Yang seperti ini akan jadi cermin bagi yang pernah mengalami, lalu berlinang air mata dan menggumam, “Yayah…!” (kalau mantannya dulu bernama Yayah) atau “Oalah Cenuk, Cenuk…!” (kalau sang mantan 20 tahun lalu bernama Cenuk).
Tapi sebagaimana umumnya dongeng atau romans ngepop, cerita yang too formulaic memang tak bisa dihindari. Sebagaimana seluruh alam semesta “berkonspirasi” menyatukan Sara Thomas (Kate Beckinsale) dan Jonathan Trager (John Cusack) dalam film Serendipity (2001), hal yang sama juga terjadi pada Kugy dan Keenan.

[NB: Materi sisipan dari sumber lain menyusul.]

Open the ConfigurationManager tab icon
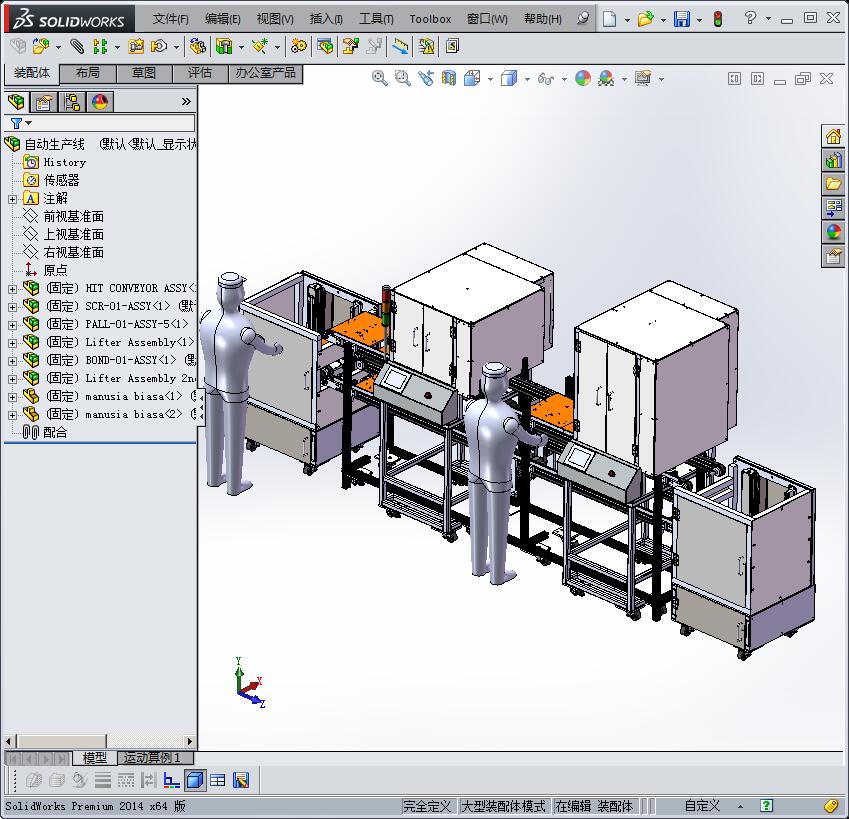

Tentu rasanya sangat too good too be true, terutama bagi mereka-mereka yang tak bersatu dengan sosok yang dirasakan sebagai “Kugy-ku”, atau “Keenan-ku”. Tapi mau gimana lagi? Pembaca ingin terhibur. Dan dalam tradisi sastra pop, happy-cheesy-ending sama sekali bukan hal yang salah. Di lahan sastra “bersinar”, “aturan hukum”-nya tentu sudah beda lagi.
Pada akhirnya, membaca buku-buku Dee terasa seperti sebuah petualangan yang seru. Dia bukan jenis penulis yang 8 buku mengisahkan hal yang sama, over and over again. Dee mirip JK Rowling atau Arswendo Atmowiloto yang bisa bikin cerita apa saja, sejak dari cerita anak, fantasi, keluarga, romans sensual, hingga cerita detektif dan silat-sejarah.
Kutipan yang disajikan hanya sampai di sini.